For the life of me, I can’t figure out why adverbs have gotten such a bad rap in recent years. Maybe it’s because they’re so versatile. When I was in school I was taught that an adverb was a word used to modify a verb, an adjective, or another adverb and expresses time, degree, manner, cause, etc. If an adjective tells us what kind, an adverb can add how much. Plus, they can be put in various places within a sentence. In English they often end with –ly. Sounds good so far, right? So, naturally, I began including them in my writing.
I first was exposed to the current stylistic trend of avoiding adverbs when my first editor mentioned that I had used too many of them.
“Really?” I asked.
“Positively,” she said. “Take them out.”
And so, valuing her expert and usually correct opinion, I did as she instructed. How did I do it? Obediently, that’s how. When did I do it? Immediately, of course. I have to admit, I absolutely liked the results.
In all seriousness, avoiding over-modification is one of the things that current editors tend to stress, and including a lot of adverbs can make your prose a bit clumsy. Streamlining is a good thing. Let’s take a look at an example.
She wound the clock tightly and set it back on the shelf quickly.
Makes you cringe, doesn’t it? Sounds like an adverbial love fest. Let’s try some streamlining.
She wound the clock and set it back on the shelf.
Is it important that the reader knows to what degree she wound it or with what speed she set it down? Possibly, but if a word is not germane to the story, it’s better to leave it out. Every word should advance the plot. That said, I think a case can be made for including an adverb now and then.

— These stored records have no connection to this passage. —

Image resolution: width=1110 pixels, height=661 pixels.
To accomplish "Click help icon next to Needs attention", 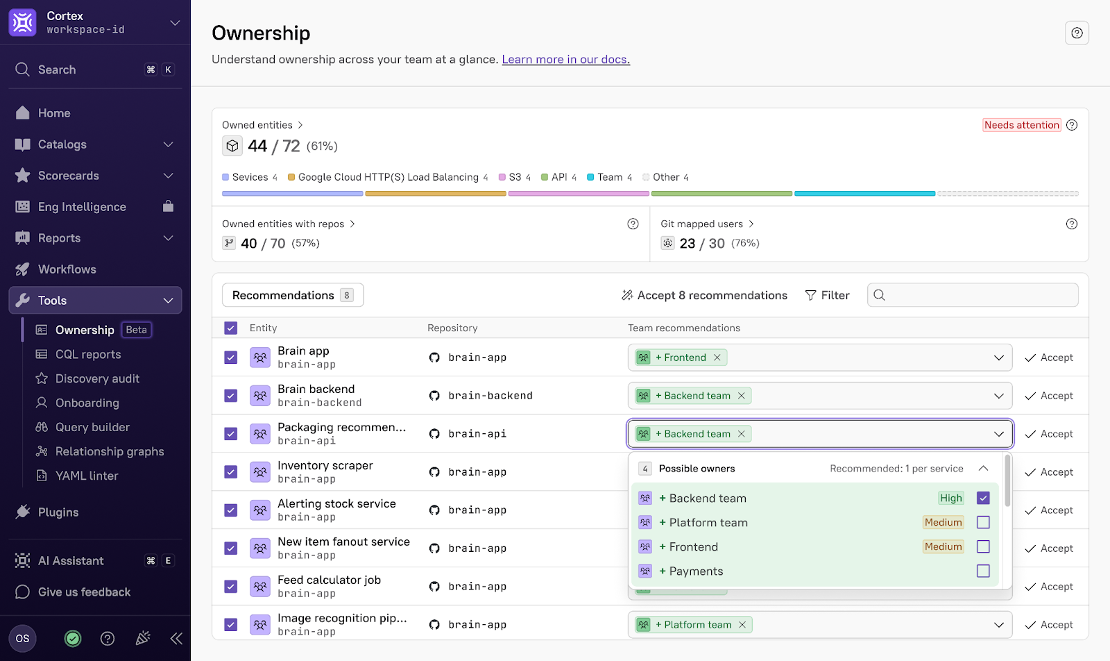I will pos(1072,125).
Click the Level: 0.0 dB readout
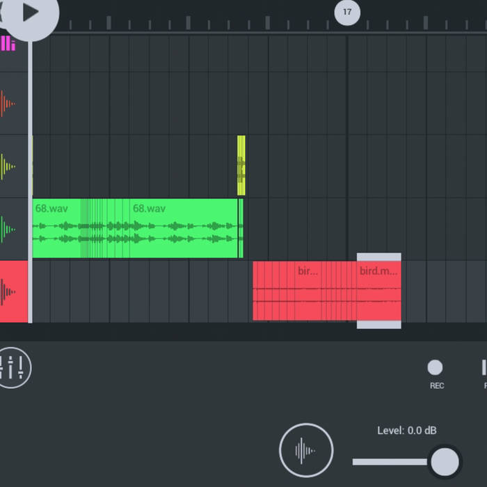 (407, 431)
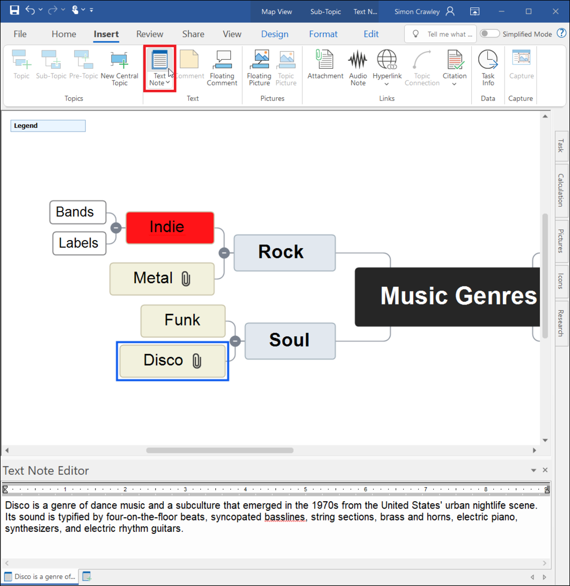Open the Legend box
The width and height of the screenshot is (570, 586).
(47, 125)
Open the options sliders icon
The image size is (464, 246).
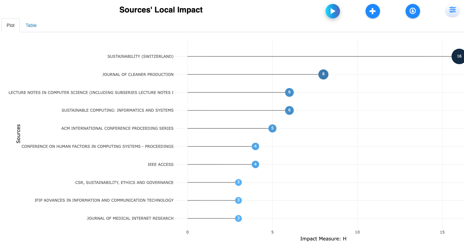click(x=453, y=10)
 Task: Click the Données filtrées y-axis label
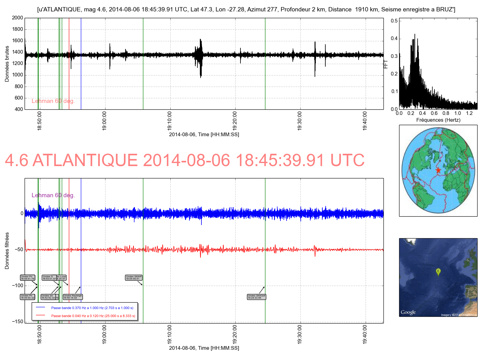tap(7, 251)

I still remember a line from one of James Joyce’s stories in Dubliners in which some men are sitting around a campfire and one spat so copiously that he almost extinguished the flames. That’s a lot of spit he got out of one word --- copiously. I don’t remember the title of the story, but I remember the image because of the adverb. Let me reach back and pick out a phrase from another one of the masters, Dashiell Hammett. In one of his Continental Op stories he wrote the following line:
I hit him with the door repeatedly.
Let’s take a look at that one. Could he have merely said, I hit him with the door? Could he have described the action using a plethora of blood and gore-ridden prose? Obviously he could have, but what did he gain by using the single adverb? Read the sentence again and you’ll see that the word repeatedly gives a special emphasis and connotes the action much more effectively . . . He hit him not just once, not just twice, but repeatedly. You can almost see it happening by virtue of just that one word. The sentence is clearly a work of art.

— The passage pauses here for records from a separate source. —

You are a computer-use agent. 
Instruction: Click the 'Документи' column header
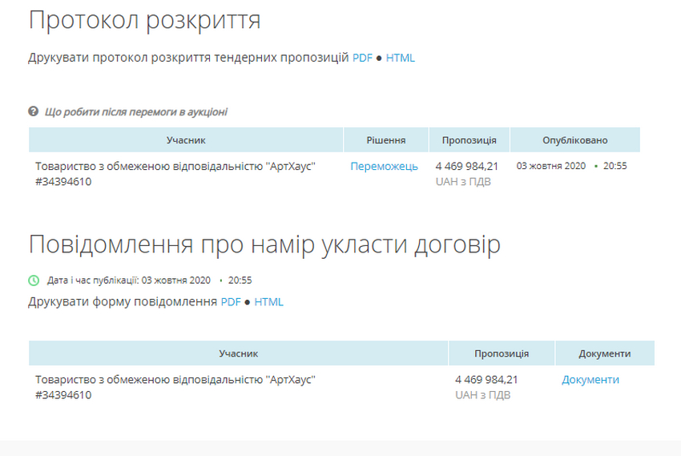click(604, 353)
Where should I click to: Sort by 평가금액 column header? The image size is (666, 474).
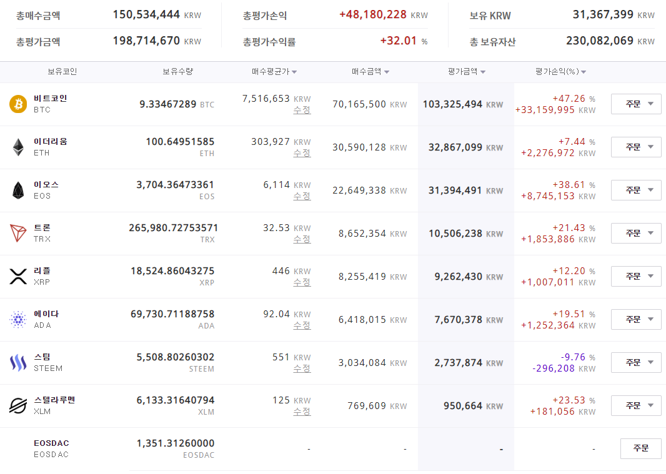pyautogui.click(x=467, y=72)

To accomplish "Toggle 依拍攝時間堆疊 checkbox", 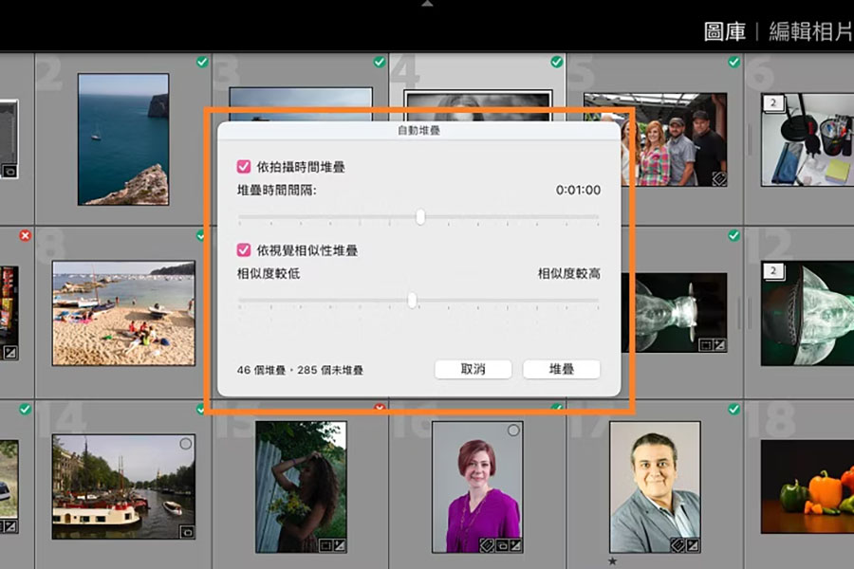I will [244, 167].
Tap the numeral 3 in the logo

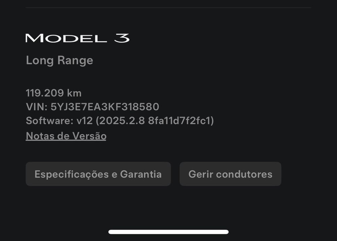click(x=122, y=38)
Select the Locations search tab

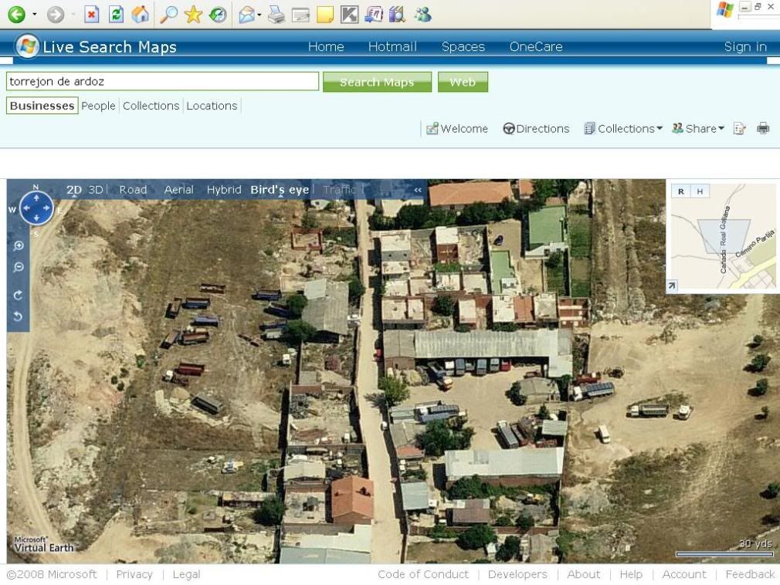tap(212, 106)
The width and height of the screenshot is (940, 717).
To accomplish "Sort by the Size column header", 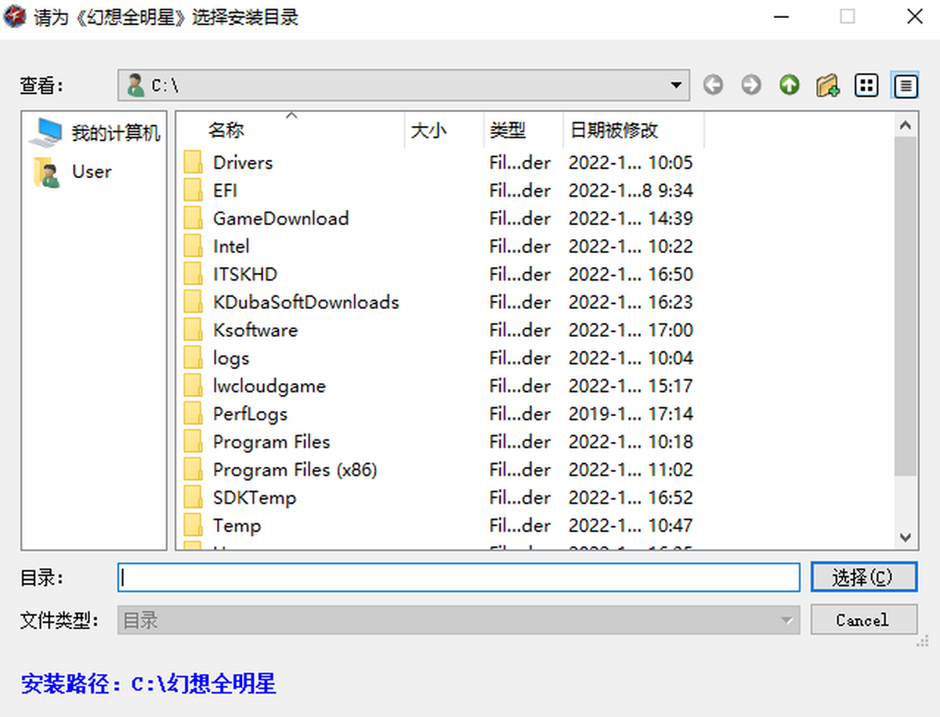I will [428, 131].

That’s how to use an adverb effectively.
Adverbs are like the salt a cook puts into the soup. Too much and he ruins the taste, too little and there’s not enough. But sprinkle in a bit, here and there, and wa-la, you’ll have them calling for more crusts of bread so they can sop up the rest of the juice.
And how will they sop it up?
Why, eagerly, of course.















Enjoyed the post! One added rule about adverbs that you illustrated: Rules are made to be broken!